Les ouvriers de la construction travaillent actuellement sans convention collective. Keystone

Les délégués de la Société suisse des entrepreneurs (SSE) ont refusé le compromis négocié avec les syndicats en vue d'une convention nationale. La SSE entend néanmoins mener de nouvelles négociations.

De leur côté, les syndicats Unia et Syna se disent déçus et irrités. Ils menacent de prendre des mesures de lutte.

Réunis en assemblée extraordinaire jeudi à Zurich, les délégués de la Société suisse des entrepreneurs (SSE) ont refusé le compromis laborieusement négocié avec les syndicats en décembre dernier.
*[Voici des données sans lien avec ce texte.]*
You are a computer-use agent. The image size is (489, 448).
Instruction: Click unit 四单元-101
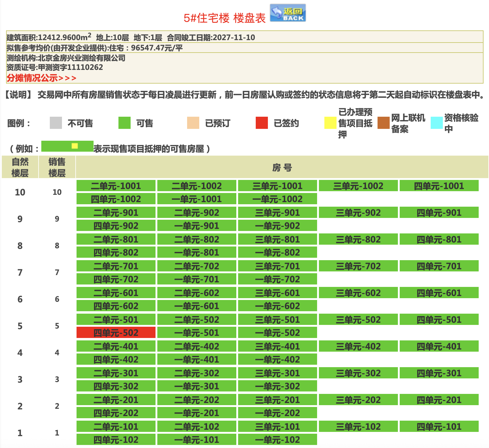tap(439, 427)
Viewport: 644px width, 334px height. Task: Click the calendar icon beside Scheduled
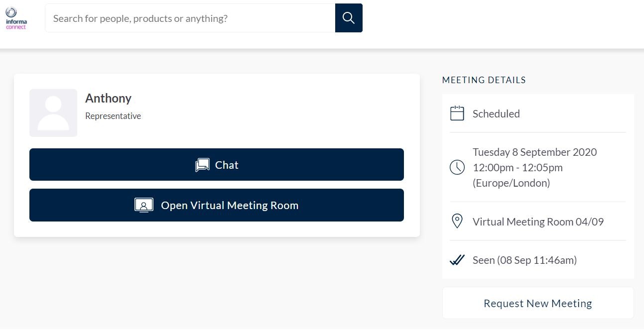point(457,113)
Selon le président de la SSE Werner Messmer, ce rejet – par 91 voix contre 14 et deux abstentions – ne signifie toutefois pas un non définitif à la conclusion d’une nouvelle convention collective de travail (CCT) dans la branche.

«Nous ne devons pas repartir de zéro, en revanche des négociations complémentaires sont nécessaires», a-t-il expliqué, insistant sur la volonté des entrepreneurs de conclure le plus rapidement possible une CCT.

D’après lui, la décision des délégués n’est pas surprenante car le paquet global s’écarte trop des objectifs de l’organisation. Il rappelle qu’en décembre, lors de la présentation du résultat des négociations avec les syndicats, la SSE était déjà réservée.

«Journée noire pour la Suisse»

Du côté syndical, Unia et Syna voient dans le rejet de ce compromis un acte «irresponsable» de la part des délégués de la SSE. L’Union syndicale suisse (USS) critique elle l’arrogance des entrepreneurs. «C’est une journée noire pour la Suisse», a commenté Andreas Rieger, co-président d’Unia.

Pour lui, la décision des délégués de la SSE n’est toutefois qu’une demi-surprise. Il indique que les craintes d’un refus se sont accrues ces derniers jours. Werner Messmer, le président de la SSE, avait lui-même déclaré que «la pilule serait encore dure à avaler».

Quant à la proposition de la SSE de remettre l’ouvrage sur le métier, les syndicats y sont opposés. Ils affirment que la solution négociée sous la médiation de Jean-Luc Nordmann, ancien chef de la Direction du travail au Secrétariat d’Etat à l’économie (SECO), exclut explicitement des négociations ultérieures.

Menaces sur les bilatérales

Sans se prononcer sur cette question, Jean-Luc Nordmann, dont le mandat de médiateur s’est achevé le 21 décembre dernier, a regretté jeudi que le compromis accepté en décembre ait finalement été rejeté par les délégués de la SSE.

La solution négociée entre les partenaires sociaux introduisait un assouplissement du temps de travail, mais aussi des hausses de salaires. Elle prévoyait notamment la possibilité d’une adaptation du temps de travail suite à un manque d’ouvrage ou à cause des intempéries.

Pour Jean-Luc Nordmann, la décision de la SSE est «regrettable» pour chaque entreprise du bâtiment et pour les travailleurs, mais également pour la place économique suisse. Il craint que ce refus pèse sur l’avenir des accords bilatéraux et des mesures d’accompagnement.

Une crainte également exprimée par la ministre de l’économie Doris Leuthard, dont le département a indiqué qu’il regrettait la décision de la SSE.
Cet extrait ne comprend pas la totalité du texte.